Yes, Shravan. Thanks for the multipronged approach and the discussion which you want to get into. First is our penetration in the market yes. So -- as you know, historically, Agri is predominantly for us the West and South. But not agree, we are expanding rapidly into other regions as well, okay? So we have the required number of salespeople, which we need in other parts as well. As you know, that -- this is also, which you touched upon in your question is also the project business yes. So there is a life cycle to that. And so we have to live with that. So that's the structure. -- that you need to get the product specified and as the construction progresses, the demand starts flowing, yes. . And most of our business is through channel. And so It'd be hard to say for which project, how much have been supplied. But yes, this is 1 of the non-agri, 1 of the the area where we see that we have to balance our portfolio, and this is what we also mentioned in the beginning of the call, we are looking at over time for a balanced portfolio between agri and non-Agri. Some of the topics which you touched upon having a diversified or multi locational manufacturing footprint. I think we touched upon that earlier, Mr. Chandan Verma may be able to give a very elobarate explanation to that, why we adopt a particular strategy. And -- but yes, the opportunity is greater in non-agri. And that's where our focus also has been.

Unknown Analyst

Analysts
#129

Yes. But just the pace of effort and the outcome or the results is yet to be seen. So that's what the investor wants. And given the kind of cash we have, so that's only request potation feedback, whatever

Operator

Operator
#130

Thank you. Ladies and gentlemen, we take this as a last question. I now hand the conference over to the management for the closing comments. .

Udipt Agarwal

Executives
#131

Thank you all who participated in our call. I must say that the questions which were asked were you are very, very patient. And I must say they are very well researched also, okay? And we'll continue to put in our best efforts as a company to meet the expectations of the shareholders and the investors. I hope to see you next time for our quarter 1 FY '27 conference call.
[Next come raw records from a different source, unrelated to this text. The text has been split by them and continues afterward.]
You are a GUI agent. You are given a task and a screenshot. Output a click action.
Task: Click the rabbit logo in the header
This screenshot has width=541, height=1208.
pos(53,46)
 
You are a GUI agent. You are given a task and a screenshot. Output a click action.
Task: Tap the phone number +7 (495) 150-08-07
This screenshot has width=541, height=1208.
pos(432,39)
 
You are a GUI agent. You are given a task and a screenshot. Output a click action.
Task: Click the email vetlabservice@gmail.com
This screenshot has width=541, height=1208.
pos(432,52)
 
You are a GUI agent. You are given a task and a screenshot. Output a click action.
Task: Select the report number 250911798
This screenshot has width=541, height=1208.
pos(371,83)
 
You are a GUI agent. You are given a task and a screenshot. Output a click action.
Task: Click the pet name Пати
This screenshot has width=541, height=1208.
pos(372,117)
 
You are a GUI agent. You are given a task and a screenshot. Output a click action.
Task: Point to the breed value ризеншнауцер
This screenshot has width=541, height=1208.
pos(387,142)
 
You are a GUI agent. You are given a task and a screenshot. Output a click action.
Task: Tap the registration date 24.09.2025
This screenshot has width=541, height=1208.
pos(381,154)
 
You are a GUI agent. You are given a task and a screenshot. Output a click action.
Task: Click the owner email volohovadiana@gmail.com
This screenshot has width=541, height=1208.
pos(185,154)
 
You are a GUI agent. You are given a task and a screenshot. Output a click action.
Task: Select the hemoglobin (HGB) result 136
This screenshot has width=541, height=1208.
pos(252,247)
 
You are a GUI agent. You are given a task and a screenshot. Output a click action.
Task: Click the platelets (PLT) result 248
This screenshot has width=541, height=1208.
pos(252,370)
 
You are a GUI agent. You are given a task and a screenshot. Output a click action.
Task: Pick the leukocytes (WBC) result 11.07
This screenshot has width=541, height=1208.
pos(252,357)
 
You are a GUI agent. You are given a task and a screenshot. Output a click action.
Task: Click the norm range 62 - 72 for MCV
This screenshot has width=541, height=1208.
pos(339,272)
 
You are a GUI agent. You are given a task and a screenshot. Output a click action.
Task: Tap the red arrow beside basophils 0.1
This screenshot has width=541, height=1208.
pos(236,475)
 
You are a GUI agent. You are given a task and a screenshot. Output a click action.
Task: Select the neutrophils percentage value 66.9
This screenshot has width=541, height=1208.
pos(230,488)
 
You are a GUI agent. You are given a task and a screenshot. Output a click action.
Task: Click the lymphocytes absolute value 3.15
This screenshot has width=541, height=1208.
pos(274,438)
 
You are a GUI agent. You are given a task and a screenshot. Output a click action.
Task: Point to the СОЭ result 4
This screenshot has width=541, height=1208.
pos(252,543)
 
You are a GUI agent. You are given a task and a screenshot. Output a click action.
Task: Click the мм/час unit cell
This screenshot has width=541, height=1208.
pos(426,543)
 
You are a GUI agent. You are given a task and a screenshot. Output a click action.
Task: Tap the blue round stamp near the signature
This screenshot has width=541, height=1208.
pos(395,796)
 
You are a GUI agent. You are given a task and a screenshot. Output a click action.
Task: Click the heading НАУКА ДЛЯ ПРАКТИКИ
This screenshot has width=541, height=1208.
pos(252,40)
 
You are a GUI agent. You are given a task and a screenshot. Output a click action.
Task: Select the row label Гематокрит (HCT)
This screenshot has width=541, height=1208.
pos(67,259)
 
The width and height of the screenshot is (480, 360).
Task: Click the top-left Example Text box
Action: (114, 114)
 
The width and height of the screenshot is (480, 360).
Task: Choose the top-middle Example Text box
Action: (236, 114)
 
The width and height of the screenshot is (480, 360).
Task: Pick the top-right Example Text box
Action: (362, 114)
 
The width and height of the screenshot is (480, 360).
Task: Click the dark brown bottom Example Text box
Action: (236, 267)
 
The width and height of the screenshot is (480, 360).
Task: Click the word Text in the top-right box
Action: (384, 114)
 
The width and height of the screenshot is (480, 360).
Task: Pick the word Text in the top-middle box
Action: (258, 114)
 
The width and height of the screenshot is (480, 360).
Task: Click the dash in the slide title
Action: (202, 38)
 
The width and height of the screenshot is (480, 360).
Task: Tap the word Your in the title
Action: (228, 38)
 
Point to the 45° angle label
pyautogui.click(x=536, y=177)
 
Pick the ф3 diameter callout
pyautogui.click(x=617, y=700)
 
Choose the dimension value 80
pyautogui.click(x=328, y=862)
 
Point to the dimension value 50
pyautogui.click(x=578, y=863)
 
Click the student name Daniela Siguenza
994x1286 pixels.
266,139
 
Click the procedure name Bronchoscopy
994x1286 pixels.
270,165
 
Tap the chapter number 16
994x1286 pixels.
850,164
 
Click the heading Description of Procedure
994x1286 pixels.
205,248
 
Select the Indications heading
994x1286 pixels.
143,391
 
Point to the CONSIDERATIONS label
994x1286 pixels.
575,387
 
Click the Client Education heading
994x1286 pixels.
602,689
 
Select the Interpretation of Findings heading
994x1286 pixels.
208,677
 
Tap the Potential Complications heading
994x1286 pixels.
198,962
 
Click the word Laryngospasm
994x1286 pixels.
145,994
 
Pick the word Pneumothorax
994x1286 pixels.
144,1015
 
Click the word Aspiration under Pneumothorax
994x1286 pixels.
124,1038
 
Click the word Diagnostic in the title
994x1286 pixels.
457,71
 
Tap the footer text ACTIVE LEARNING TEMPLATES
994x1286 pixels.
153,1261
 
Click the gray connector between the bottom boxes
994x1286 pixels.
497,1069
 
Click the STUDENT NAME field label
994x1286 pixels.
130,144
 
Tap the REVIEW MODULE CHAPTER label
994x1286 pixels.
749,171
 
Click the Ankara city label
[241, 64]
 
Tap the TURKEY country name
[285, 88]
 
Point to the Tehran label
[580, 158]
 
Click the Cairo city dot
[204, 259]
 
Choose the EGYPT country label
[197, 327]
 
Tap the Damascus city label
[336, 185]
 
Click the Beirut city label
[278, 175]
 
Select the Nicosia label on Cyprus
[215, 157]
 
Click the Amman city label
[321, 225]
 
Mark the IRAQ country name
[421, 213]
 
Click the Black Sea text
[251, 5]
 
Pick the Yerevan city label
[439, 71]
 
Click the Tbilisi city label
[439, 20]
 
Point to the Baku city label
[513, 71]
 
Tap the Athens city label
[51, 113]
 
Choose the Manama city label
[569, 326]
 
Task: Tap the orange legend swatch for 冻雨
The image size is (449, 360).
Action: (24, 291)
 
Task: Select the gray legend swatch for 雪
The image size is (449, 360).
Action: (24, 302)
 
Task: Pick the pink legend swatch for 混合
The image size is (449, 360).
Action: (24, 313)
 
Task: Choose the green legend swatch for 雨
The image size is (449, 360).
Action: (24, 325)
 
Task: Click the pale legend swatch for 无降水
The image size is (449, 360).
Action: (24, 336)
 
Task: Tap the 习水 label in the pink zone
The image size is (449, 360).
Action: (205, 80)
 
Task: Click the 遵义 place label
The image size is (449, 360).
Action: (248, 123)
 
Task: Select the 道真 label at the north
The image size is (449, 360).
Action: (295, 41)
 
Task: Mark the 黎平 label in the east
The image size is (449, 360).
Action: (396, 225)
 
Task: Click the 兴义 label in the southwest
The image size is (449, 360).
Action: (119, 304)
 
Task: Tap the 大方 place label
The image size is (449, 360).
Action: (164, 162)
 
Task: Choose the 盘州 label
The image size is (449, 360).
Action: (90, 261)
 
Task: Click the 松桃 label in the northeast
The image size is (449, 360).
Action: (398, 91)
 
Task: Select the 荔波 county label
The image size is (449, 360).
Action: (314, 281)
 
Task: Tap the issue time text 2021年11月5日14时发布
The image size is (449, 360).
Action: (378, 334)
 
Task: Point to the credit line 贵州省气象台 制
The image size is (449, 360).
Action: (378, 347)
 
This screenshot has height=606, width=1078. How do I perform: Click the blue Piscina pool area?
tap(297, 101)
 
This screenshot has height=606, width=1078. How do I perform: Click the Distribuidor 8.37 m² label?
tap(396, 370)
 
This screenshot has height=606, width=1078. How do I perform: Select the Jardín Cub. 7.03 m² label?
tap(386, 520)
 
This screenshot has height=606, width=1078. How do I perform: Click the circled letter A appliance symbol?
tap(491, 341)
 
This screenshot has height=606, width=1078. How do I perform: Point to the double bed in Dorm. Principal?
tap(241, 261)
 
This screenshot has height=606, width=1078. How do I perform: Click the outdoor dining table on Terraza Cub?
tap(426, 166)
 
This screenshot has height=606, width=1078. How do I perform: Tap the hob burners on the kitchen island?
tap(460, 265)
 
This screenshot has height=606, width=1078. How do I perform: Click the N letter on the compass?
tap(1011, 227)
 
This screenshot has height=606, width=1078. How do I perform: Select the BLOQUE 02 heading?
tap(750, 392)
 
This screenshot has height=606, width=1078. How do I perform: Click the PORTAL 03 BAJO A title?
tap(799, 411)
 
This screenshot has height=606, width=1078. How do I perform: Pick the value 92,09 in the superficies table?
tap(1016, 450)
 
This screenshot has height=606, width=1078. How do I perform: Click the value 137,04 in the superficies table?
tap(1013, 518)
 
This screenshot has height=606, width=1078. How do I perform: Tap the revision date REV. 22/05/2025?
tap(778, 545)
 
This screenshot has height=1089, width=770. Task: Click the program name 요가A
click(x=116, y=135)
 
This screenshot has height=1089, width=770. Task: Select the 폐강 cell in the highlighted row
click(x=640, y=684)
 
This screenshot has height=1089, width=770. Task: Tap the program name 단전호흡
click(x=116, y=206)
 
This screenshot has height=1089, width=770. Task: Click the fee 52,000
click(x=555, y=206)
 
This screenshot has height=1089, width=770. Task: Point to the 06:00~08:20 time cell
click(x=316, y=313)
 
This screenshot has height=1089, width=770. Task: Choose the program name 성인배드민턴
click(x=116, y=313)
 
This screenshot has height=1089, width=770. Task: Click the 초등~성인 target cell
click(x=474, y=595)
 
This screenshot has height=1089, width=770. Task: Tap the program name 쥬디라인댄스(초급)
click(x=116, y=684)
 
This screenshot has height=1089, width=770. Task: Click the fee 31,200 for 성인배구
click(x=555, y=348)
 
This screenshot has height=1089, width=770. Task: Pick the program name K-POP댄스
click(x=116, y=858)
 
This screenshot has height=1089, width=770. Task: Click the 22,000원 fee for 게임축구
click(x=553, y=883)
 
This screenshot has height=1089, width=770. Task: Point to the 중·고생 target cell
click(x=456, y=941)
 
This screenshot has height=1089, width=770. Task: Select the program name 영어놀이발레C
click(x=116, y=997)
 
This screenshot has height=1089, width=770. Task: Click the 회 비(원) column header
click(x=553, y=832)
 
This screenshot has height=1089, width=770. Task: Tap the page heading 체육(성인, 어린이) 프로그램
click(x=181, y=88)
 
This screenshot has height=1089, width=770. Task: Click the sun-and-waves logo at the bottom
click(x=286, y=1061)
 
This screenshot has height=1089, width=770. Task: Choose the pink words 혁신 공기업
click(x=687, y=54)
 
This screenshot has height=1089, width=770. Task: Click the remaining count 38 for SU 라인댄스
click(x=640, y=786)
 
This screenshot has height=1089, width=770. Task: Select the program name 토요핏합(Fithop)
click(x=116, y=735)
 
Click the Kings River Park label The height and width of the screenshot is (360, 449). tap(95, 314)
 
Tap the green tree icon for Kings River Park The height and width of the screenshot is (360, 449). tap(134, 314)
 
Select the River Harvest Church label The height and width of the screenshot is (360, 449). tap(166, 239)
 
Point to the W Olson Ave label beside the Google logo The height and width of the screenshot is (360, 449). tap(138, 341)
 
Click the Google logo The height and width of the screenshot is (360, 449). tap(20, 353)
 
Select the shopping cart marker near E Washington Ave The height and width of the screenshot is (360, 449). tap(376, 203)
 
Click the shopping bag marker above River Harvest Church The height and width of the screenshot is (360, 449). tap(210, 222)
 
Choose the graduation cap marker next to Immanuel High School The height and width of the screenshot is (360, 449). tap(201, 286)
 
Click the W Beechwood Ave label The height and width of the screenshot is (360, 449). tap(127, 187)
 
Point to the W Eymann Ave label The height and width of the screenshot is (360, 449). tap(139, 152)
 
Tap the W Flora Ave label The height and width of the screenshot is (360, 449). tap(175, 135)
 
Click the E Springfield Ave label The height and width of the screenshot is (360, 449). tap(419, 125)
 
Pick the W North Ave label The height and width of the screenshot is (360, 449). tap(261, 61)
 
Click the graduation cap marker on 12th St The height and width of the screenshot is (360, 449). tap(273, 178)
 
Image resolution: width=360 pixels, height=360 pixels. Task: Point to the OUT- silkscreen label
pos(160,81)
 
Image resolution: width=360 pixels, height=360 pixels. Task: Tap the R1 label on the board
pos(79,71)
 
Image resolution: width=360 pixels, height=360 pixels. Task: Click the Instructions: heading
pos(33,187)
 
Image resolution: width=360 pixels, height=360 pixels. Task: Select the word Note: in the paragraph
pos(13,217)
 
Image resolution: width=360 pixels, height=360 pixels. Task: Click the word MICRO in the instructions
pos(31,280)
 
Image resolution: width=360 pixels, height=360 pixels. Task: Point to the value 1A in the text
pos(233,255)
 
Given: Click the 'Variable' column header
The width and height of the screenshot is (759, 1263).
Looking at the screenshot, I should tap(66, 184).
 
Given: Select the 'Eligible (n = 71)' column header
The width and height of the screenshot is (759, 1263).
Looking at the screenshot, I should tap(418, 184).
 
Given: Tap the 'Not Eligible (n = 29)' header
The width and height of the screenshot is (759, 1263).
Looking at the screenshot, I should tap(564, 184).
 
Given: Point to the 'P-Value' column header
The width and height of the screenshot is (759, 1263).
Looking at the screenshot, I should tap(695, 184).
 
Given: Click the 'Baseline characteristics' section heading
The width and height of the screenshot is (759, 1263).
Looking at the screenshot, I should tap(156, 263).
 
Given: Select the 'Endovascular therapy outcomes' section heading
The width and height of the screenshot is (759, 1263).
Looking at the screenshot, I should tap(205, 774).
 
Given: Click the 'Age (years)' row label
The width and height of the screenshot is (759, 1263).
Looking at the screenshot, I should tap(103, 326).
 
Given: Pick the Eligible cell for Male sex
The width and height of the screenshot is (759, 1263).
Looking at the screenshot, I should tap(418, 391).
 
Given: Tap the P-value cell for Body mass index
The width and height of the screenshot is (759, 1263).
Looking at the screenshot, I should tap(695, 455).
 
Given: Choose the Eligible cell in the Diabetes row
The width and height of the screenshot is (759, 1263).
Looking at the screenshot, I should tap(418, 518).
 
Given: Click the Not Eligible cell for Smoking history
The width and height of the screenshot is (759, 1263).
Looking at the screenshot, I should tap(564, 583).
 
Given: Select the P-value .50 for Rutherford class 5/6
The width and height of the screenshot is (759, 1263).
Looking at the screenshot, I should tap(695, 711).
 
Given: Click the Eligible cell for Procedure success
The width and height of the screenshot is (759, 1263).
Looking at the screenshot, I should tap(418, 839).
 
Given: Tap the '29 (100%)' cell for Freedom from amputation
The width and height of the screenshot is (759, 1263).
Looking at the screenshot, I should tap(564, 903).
Thank you. Thank you for your continued interest in Finolex Industries

Chandan Verma

Executives
#132

Thank you to all the participants and showing your continuous interest and believe in the that Finolex is having. We are delighted to see your questions and insights recouping in the investors call, and we will keep to your expectation to the extent as possible. Thank you so much to all of you.

Operator

Operator
#133

Thank you, sir. On behalf of ICICI Securities, that concludes this conference. Thank you for joining us. You may now disconnect your lines.